>> begin Dataset records

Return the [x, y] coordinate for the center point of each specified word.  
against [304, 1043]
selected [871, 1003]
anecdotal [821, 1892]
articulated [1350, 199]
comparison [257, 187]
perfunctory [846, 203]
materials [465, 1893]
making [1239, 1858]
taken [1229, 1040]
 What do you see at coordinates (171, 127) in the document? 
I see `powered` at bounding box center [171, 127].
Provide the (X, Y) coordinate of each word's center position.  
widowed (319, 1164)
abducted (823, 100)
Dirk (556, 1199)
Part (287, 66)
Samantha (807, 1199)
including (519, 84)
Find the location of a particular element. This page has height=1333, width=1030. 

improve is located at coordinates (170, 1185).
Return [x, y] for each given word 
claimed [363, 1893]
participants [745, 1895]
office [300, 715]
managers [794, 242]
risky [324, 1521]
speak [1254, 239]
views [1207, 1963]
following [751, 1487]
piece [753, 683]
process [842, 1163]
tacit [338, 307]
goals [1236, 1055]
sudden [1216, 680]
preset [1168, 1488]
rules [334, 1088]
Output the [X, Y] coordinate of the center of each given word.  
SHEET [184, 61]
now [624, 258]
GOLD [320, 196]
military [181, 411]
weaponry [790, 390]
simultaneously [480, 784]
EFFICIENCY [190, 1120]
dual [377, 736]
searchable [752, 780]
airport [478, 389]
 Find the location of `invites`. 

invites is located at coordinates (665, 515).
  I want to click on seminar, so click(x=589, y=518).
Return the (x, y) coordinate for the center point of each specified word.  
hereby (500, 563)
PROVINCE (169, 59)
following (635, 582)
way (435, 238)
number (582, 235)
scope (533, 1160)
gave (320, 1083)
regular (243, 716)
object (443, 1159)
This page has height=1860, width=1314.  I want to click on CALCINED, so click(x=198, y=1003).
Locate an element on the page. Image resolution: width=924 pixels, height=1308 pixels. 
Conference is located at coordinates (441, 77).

>> end Dataset records

- _Job_
Convert the records into a two-column CSV with the columns input and output, one row per record. Begin at the line that contains "number (582, 235)" and continue through the end of the records, putting each field in double quotes and replacing any line breaks with spaces.

- _Correct response_
input,output
"number","(582, 235)"
"scope","(533, 1160)"
"gave","(320, 1083)"
"regular","(243, 716)"
"object","(443, 1159)"
"This page has height=1860, width=1314.","I want to click on CALCINED, so click(x=198, y=1003)."
"Locate an element on the page. Image resolution: width=924 pixels, height=1308 pixels.","Conference is located at coordinates (441, 77)."